For a luxury item its never a good idea or suggestion especially in a time of economic upheaval (which I suspect you will deny is currently occurring).

I could also jump in the river to float down to town instead of take the road because its faster.
 
Alternatively you can just finance, easy peasy. I don’t consider a car a “can’t live without it” item. I have no debt, no car payment and comfortable income. So I consider passive income something just available as needed,or dismissible income.. not sure how many people have that.
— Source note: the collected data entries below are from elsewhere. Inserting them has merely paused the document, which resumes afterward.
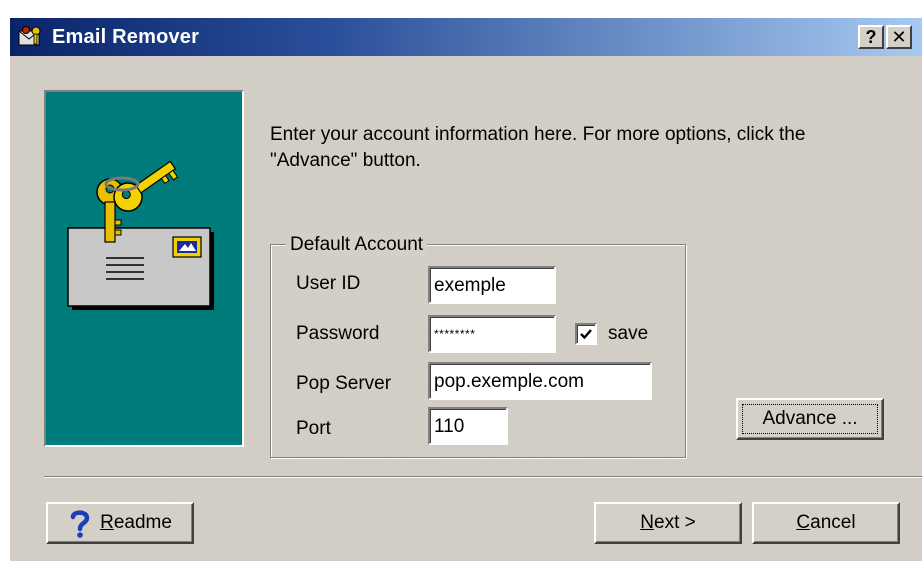 Image resolution: width=922 pixels, height=561 pixels. Describe the element at coordinates (540, 381) in the screenshot. I see `pop-server-field: pop.exemple.com` at that location.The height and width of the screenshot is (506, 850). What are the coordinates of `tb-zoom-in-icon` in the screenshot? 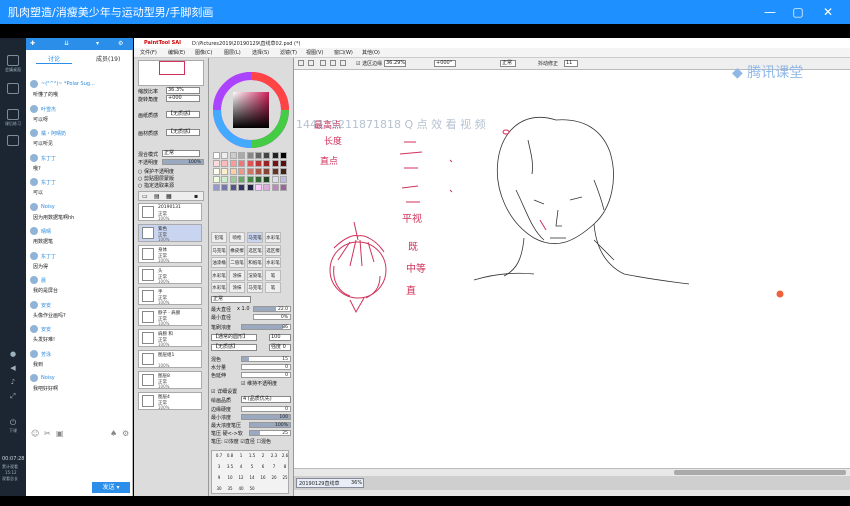 It's located at (323, 63).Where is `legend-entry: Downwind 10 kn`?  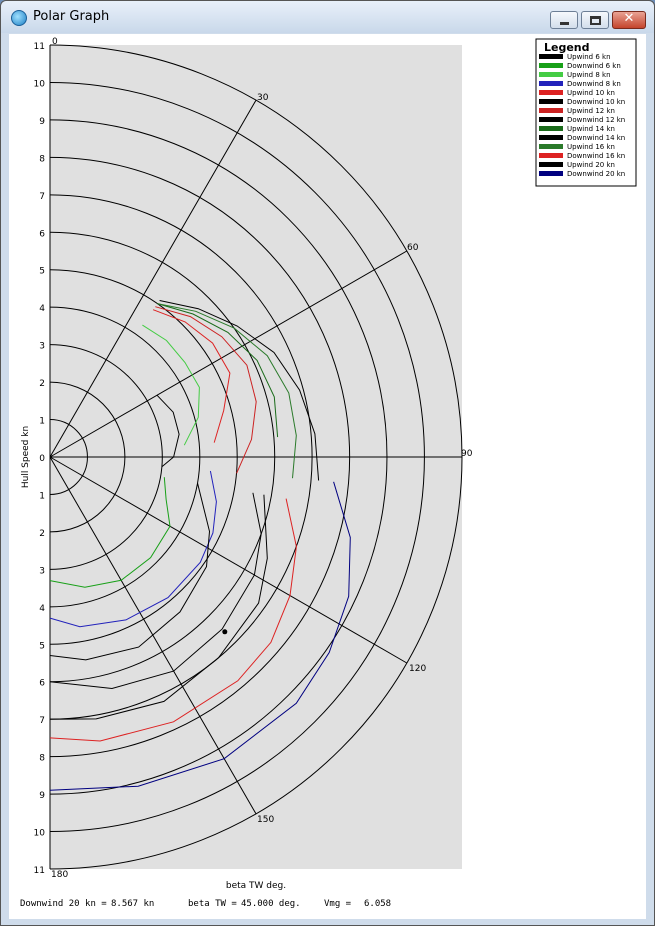 legend-entry: Downwind 10 kn is located at coordinates (596, 102).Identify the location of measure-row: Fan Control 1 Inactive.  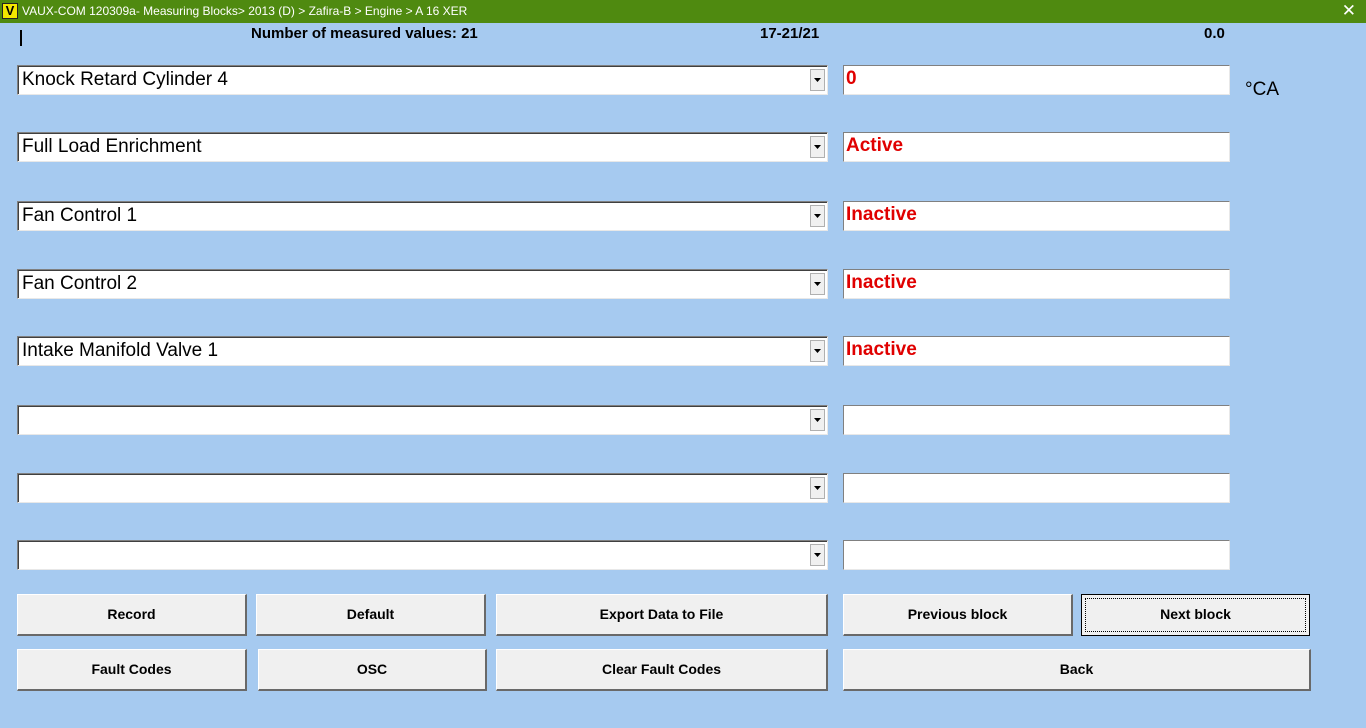
(683, 216).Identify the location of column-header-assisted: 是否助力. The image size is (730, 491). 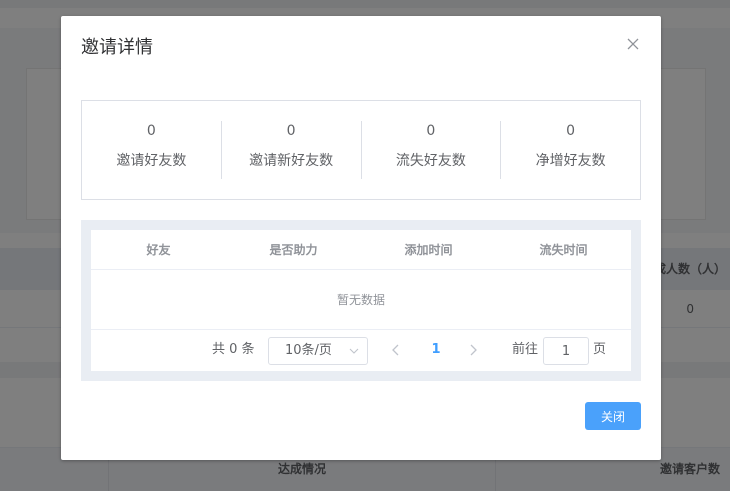
(294, 250).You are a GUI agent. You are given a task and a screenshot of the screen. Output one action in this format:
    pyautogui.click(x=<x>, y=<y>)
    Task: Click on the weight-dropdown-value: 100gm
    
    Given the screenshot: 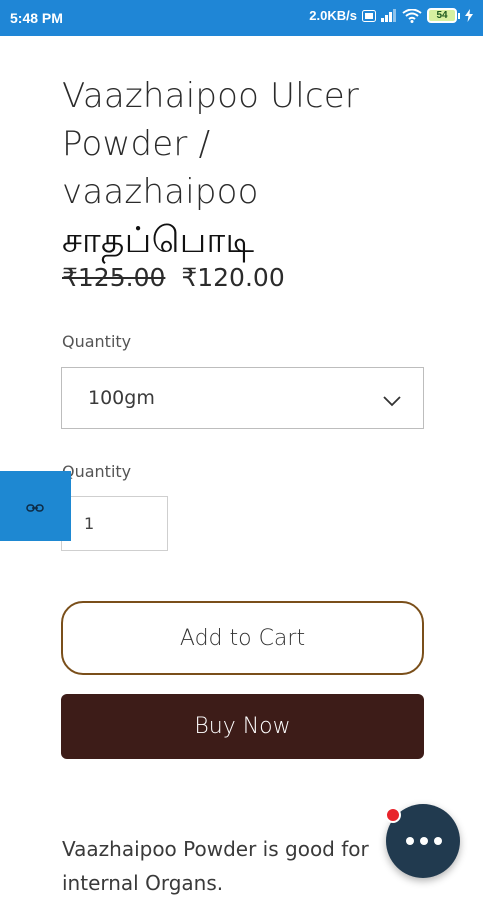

Regardless, of course you can do all sorts of financial gymnastics to lessen the cost of financing, but it’s not universally a must do or should do.. Everyone does what they can how they can. I leave my money in stocks & 401k and pay interest on my short term financing. Could I save by not doing that? Sure. Do I care? No. I like buying what I want when I want..that’s worth saving a couple hundred dollars
A $24k loan @ 10% would be around $2400 a year in interest….
 
A $24k loan @ 10% would be around $2400 a year in interest….
A $10,000 loan at 8% for 4 months is very little. Everyone’s circumstances and thresholds are different. I’d guess that in general, most finance cars, don’t buy them outright..and other things. I’m not debating that to pay full in cash isnt the best scenario, it is. I’m saying most don’t have that option available to then, and so pay interest in order to purchase

@sethschroeder funny assumption based on knowing nothing about me. You think what you like, I’ll not reply to flippant assumptions. Back to the topic, you can and should do whatever you feel is in your best interest. Float to town if that suits you, just don’t assume everyone should follow your lead. There’s a reason financing is offered..because it’s used. Paying interest is the cost of borrowing money. If I’m ok paying it, why should anyone care? I don’t.